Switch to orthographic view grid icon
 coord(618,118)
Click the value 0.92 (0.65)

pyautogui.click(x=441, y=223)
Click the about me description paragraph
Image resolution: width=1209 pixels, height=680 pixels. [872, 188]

==

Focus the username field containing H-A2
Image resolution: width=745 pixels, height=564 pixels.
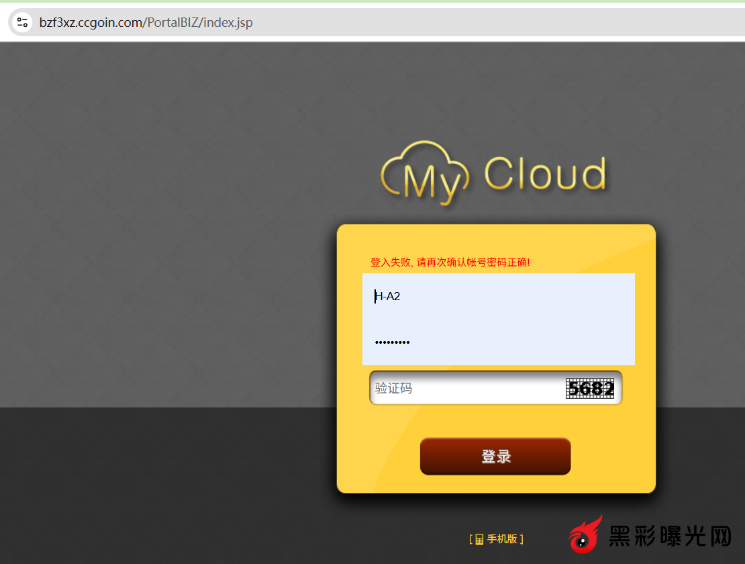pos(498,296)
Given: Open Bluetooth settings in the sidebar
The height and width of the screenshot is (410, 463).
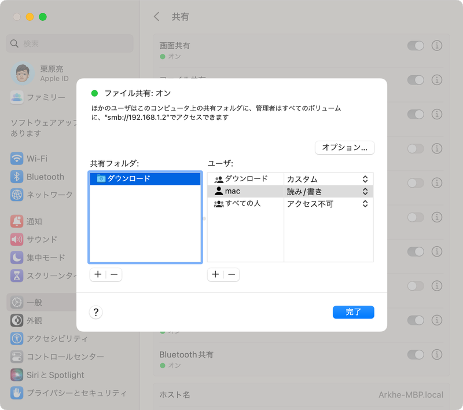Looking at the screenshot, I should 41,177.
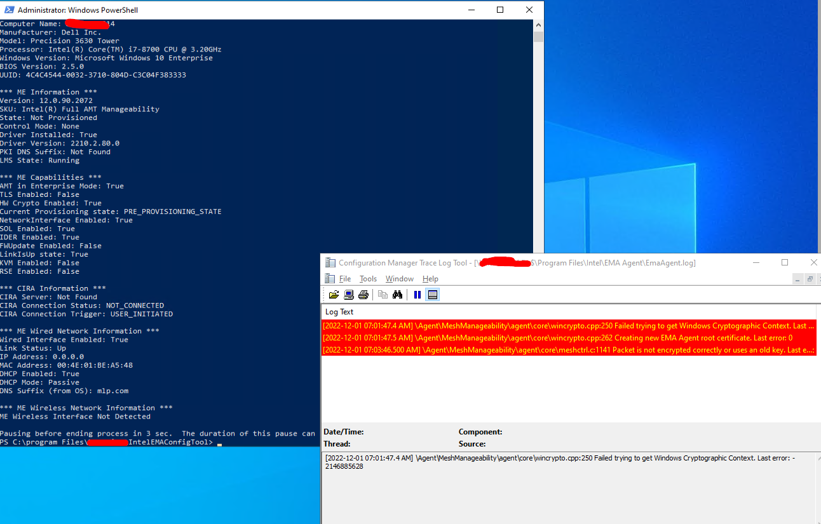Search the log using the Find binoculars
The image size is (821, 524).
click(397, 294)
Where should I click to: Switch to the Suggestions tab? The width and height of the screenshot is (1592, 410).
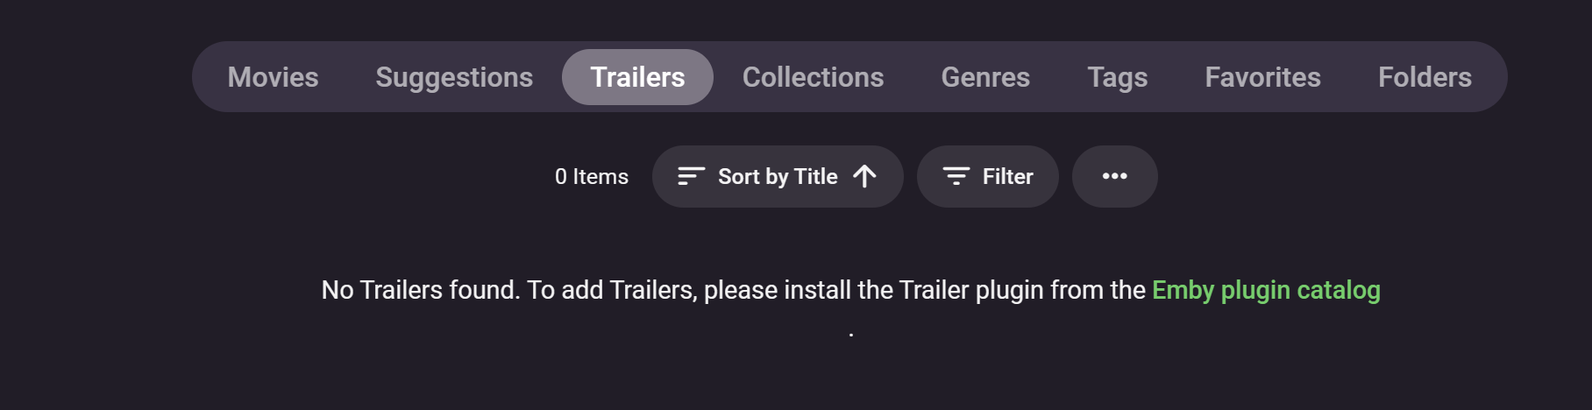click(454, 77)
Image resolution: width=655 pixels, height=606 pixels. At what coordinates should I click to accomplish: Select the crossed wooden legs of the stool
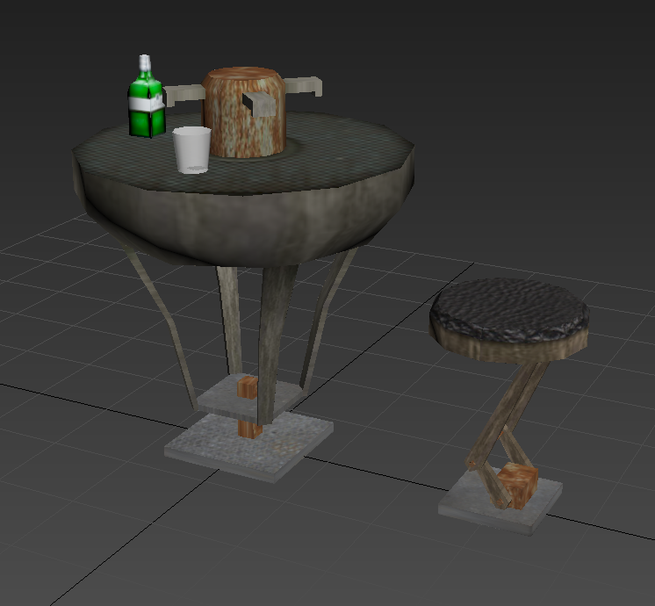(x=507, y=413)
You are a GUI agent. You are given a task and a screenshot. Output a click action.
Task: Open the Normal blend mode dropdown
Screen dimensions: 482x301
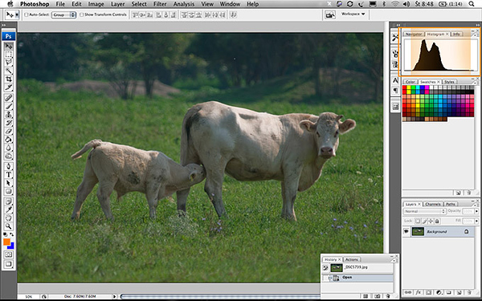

==

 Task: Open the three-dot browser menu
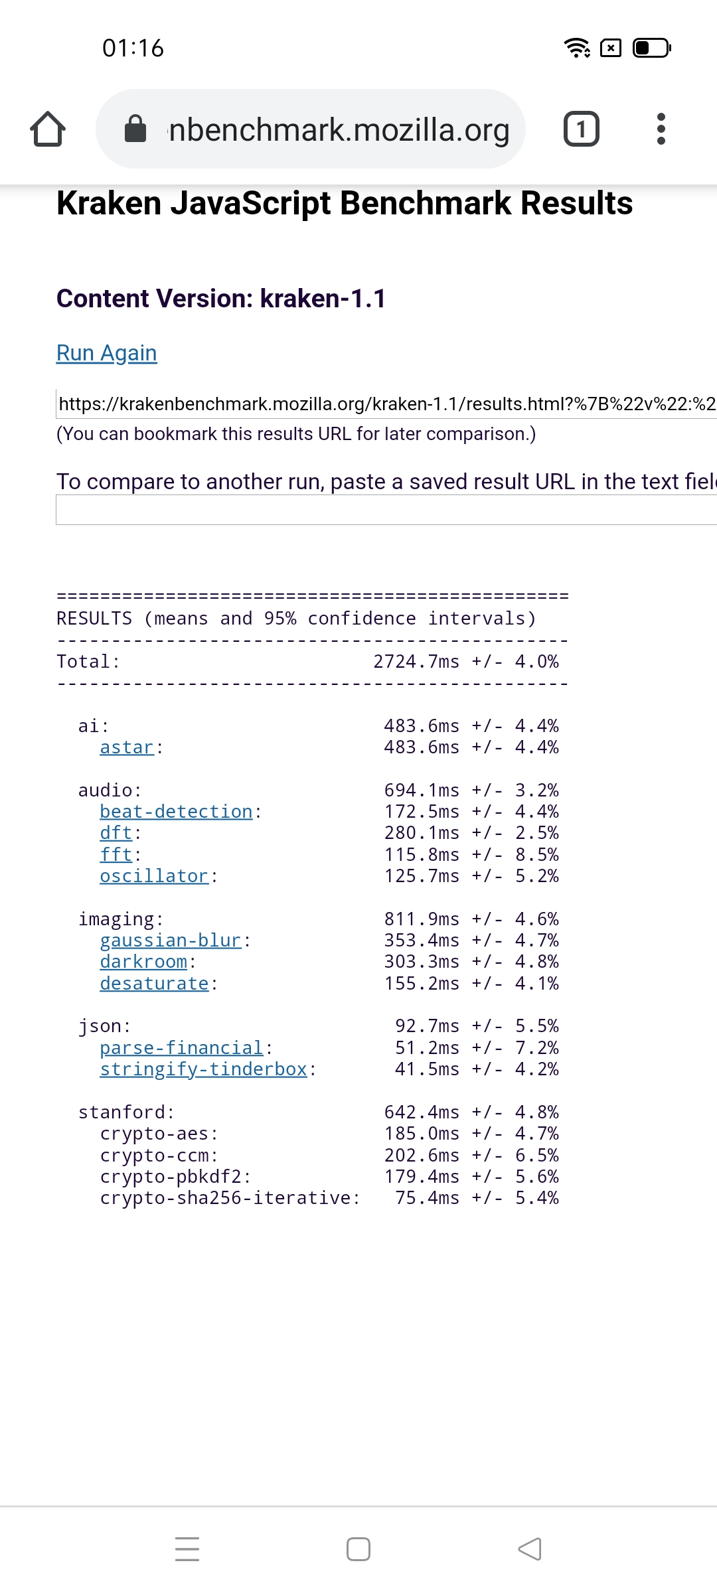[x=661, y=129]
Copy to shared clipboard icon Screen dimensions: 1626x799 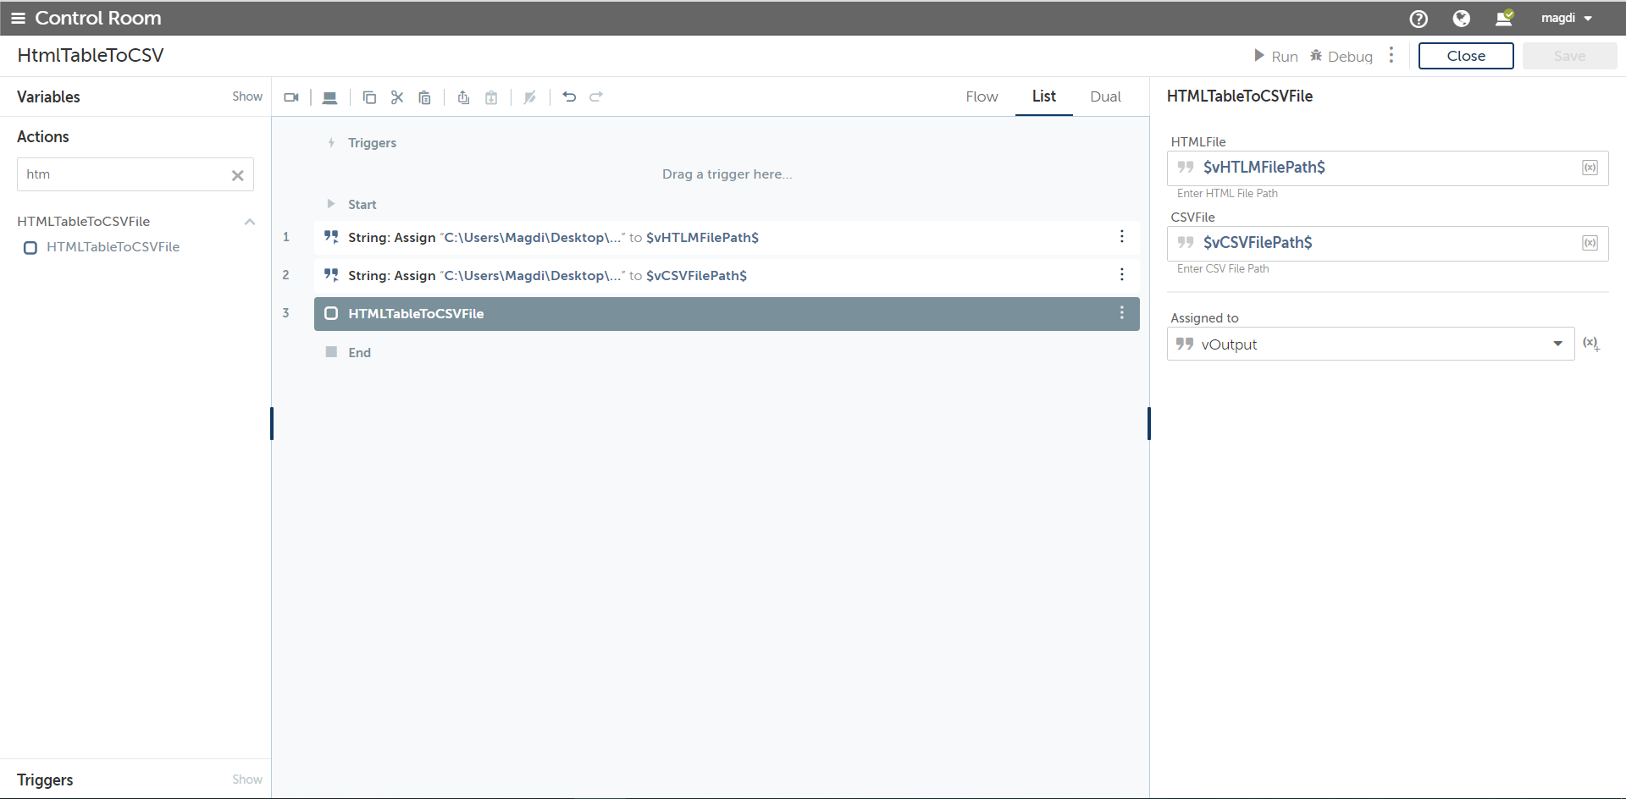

→ About this task: Print, exactly and with no pictures, the lines of the listing above starting at the one that has "Where should I" and ending at the one that has "Screen dimensions: 482x301", both included.

→ Solution to this exercise:
Where should I click to: Switch to the Suggestions tab? The width and height of the screenshot is (1592, 410).
click(454, 77)
Image resolution: width=655 pixels, height=606 pixels. At what coordinates should I click to accomplish: Select the crossed wooden legs of the stool
(x=507, y=413)
You are a GUI agent. You are given a task and a screenshot. Output a click action.
Task: Open the Normal blend mode dropdown
Screen dimensions: 482x301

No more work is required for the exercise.